Portofolio berfungsi untuk menilai kompetensi guru dalam menjalankan tugas dan perannya sebagai agen pembelajaran. Kompetensi pedagogik dinilai antara lain melalui dokumen kualifikasi akademik, pendidikan dan pelatihan, pengalaman mengajar, perencanaan dan pelaksanaan pembelajaran. Kompetensi kepribadian dan kompetensi sosial dinilai antara lain melalui dokumen penilaian dari atasan dan pengawas. Kompetensi profesional dinilai antara lain melalui dokumen kualifikasi akademik, pendidikan dan pelatihan, pengalaman mengajar, perencanaan dan pelaksanaan pembelajaran, dan prestasi akademik.
Sertifikasi guru memang melelahkan. Tetapi kalau kita sudah menyiapkan diri dari jauh-jauh hari, maka kelelahan itu akan menjadi kegembiraan. Dari teman yang telah lulus sertifikasi di gelombang pertama mengatakan," perlu waktu enam bulan untuk mengumpulkan berkas-berkas portofolionya". Sebenarnya masalah sertifikasi itu berakar pada masalah kualitas guru dan kesejahteraan guru. Bila guru berkualitas, maka kesejahteraan pun akan datang menghampirinya.
Dalam bulan Januari 2008, kami berdoa agar lulus dan tertulis di website sertifikasiguru.org. Kalau ternyata tidak lulus, harus siap ikut diklat PLPG. Walaupun akhirnya waktu untuk keluarga terkurangi, karena dilakukan pada hari Sabtu-Minggu.
Namun, saya agak sedikit kecewa. Ketika saya mendapatkan telepon dari sudin jakarta timur kalau berkas saya hilang dan tercecer entah kemana. Padahal saya mengumpulkan berkas itu bersama dengan teman-teman yang lain. Jengkel dan kecewa menjadi satu. Saya pun menjadi teringat dengan teman saya yang sudah menjadi guru berprestasi tingkat nasional. Berkasnya hilang dan dia harus ikut PLPG.
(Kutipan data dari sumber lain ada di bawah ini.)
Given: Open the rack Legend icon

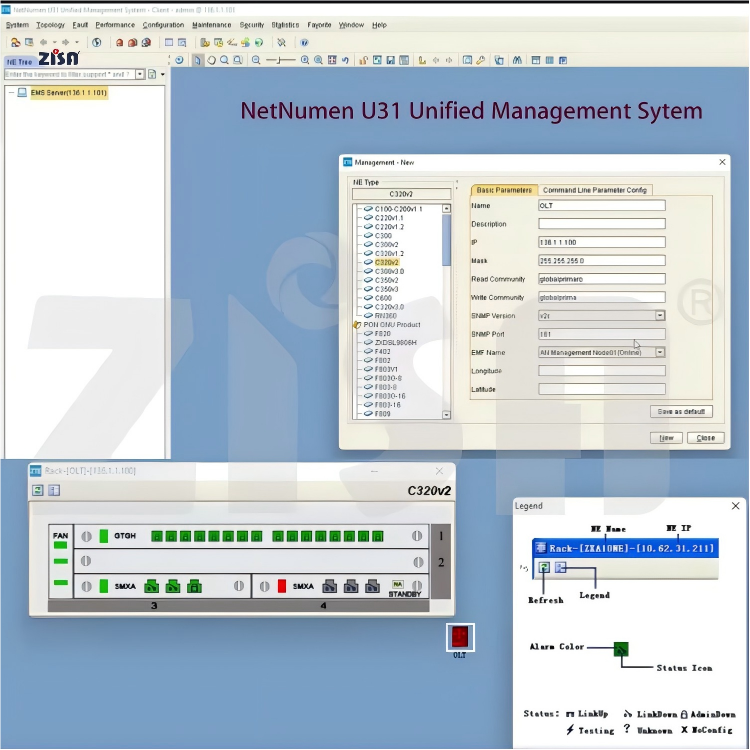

Sertifikasi guru sungguh melelahkan. Tapi buat dosen sebagai asesor sangat membahagiakan. Banyak dosen yang kebagian rezeki menjadi asesor. Semoga pemerintah kita selalu memperhatikan terus nasib para guru. Itulah sedikit pengalaman saya mengikuti sertfikasi guru yang melelahkan. Pada akhirnya, saya pun harus mengikuti PLPG, karena berkas yang tercecer itu terselip oleh panitia sertifikasi. Sampai saat ini tidak jelas dokumen saya hilang dimana, dan justru saya bersyukur, karena bisa ikut PLPG. Saya menjadi tahu kekurangan-kekurangan saya menjadi guru setelah mengikuti PLPG.
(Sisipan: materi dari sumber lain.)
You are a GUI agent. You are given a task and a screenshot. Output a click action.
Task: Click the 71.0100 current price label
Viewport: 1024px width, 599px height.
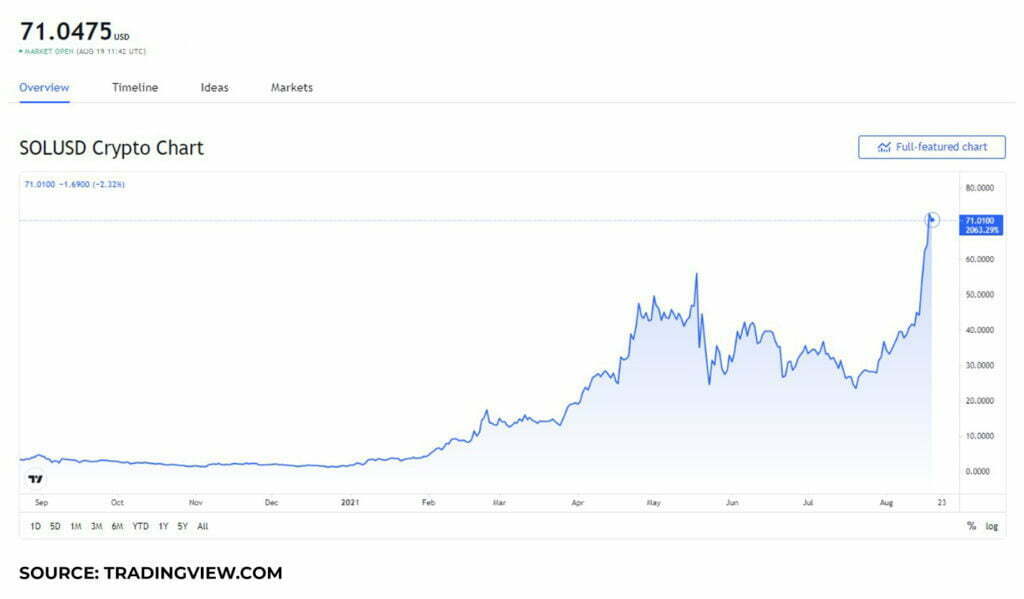978,219
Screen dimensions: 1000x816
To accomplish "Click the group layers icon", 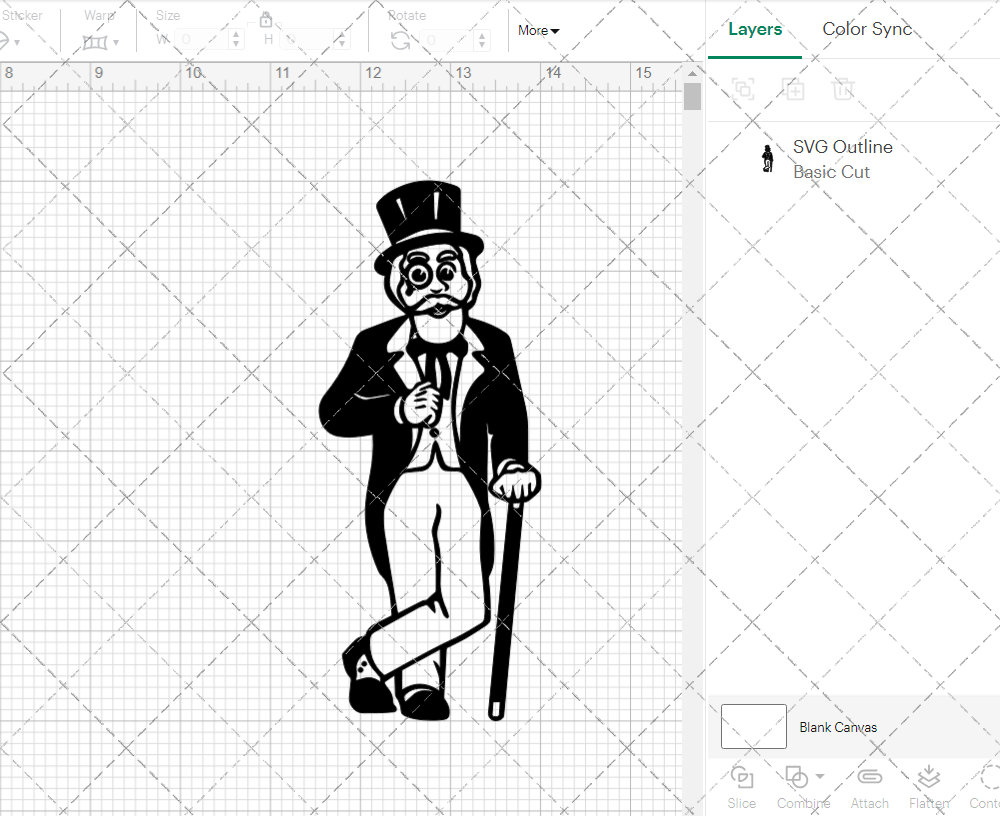I will point(742,89).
Sertifikasi guru memang melelahkan. Kelelahan itu juga terlihat dari pencairan tunjangan sertifikasi yang seringkali terlambat. Lemahnya sumber daya manusia dalam pengelolaan sistem administrasi sertfikasi guru membuat sertifikasi guru ini menjadi melelahkan. Seharusnya, pengelolaan dan penanganan sertifikasi guru menjadi mudah bila SDM yang mengelola juga unggul. Seringkali kita temui ada kesalahan pemasukan data yang berakibat banyak guru yang belum cair tunjangan sertifikasinya. Saya pun akhirnya menulis sertifikasi guru itu menguntungkan atau merugikan guru?
[caption id="attachment_126015" align="aligncenter" width="465" caption="Foto kenangan mengikuti PLPG diUNJ bersama teman-teman guru"][/caption]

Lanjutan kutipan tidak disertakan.